Examples of Mini Options
The foremost rationale for the CBOE’s introduction of mini options was that they made it possible to take a position on or hedge fewer shares of the underlying stock or ETF.
For instance, an ordinary option on a stock trading at $100 could also be priced at $5. As a standard-option contract represents 100 shares, the choice price must be multiplied by the variety of shares represented by one contract; that is referred to as the choice multiplier. On this case, one contract would cost the investor $500. But what if an investor only has 50 shares and needs to hedge this long option?
Acquiring an ordinary contract implies that the investor could be paying a hefty premium for extra protection that they don’t need. The mini option is suitable on this case, because the investor should purchase five mini-option contracts. Since each mini option represents 10 shares, the choice multiplier here is 10.
Note that the multiplier for the XSP mini options is 100. As this feature has one-tenth the worth of the S&P 500, each mini-option contract represents 10 units of the S&P 500.
Pros and Cons of Mini Options
Mini options have the next benefits:
- Lower outlay. The most important advantage of mini options is that they require a much lower money outlay, roughly one-tenth of the quantity required for an ordinary option.
- Especially suitable for hedging odd lots. Many investors have odd lots (i.e., fewer than the usual lot of 100 shares) of stocks that trade within the triple digits. Mini options are especially suitable for hedging these exposures most effectively, particularly for strategies like buying protective puts or writing calls where it’s crucial to offset the precise variety of shares held.

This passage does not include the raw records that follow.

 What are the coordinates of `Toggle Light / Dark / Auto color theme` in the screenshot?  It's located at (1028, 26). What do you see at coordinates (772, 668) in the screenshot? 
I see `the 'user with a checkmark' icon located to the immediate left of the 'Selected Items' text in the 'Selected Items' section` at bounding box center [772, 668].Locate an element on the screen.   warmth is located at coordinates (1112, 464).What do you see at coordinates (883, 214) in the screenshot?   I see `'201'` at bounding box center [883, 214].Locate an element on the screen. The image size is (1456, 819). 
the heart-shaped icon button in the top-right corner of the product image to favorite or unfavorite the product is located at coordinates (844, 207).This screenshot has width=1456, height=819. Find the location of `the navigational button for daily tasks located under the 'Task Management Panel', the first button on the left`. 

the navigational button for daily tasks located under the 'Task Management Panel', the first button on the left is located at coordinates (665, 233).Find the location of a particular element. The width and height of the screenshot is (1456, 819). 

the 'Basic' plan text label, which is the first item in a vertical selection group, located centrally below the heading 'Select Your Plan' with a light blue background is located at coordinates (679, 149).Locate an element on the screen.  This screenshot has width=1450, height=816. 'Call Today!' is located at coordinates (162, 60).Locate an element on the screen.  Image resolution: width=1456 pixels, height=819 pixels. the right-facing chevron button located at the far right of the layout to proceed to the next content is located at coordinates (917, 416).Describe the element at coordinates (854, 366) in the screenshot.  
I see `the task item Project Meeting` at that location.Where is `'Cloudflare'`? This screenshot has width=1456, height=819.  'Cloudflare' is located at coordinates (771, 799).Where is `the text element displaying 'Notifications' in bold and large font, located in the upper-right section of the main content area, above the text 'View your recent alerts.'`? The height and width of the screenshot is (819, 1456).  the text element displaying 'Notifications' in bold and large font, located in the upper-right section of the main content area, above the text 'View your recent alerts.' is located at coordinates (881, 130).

- Good tool for those with limited capital. Mini options are investment tool for those with limited capital, equivalent to students and small investors, to trade very high-priced securities.
On the flip side, mini options have the next drawbacks:
- Commissions are higher on a percentage basis. Commissions can really add up when trading mini options. For instance, if the commission to placed on an option trade through a web based broker is a flat fee of $10, and an ordinary contract (of 100 shares) is trading at $10, the commission works out to 1%. But when 10 mini-option contracts are used as a substitute, the commission could be $100 or 10% of the worth traded. Even when only five mini-option contracts are used, the commission still works out to $50 or 5%.
- Wider bid-ask spreads and lower liquidity. Mini options appear to have much wider bid-ask spreads and significantly smaller open interest than their standard option counterparts, which translates into lower liquidity.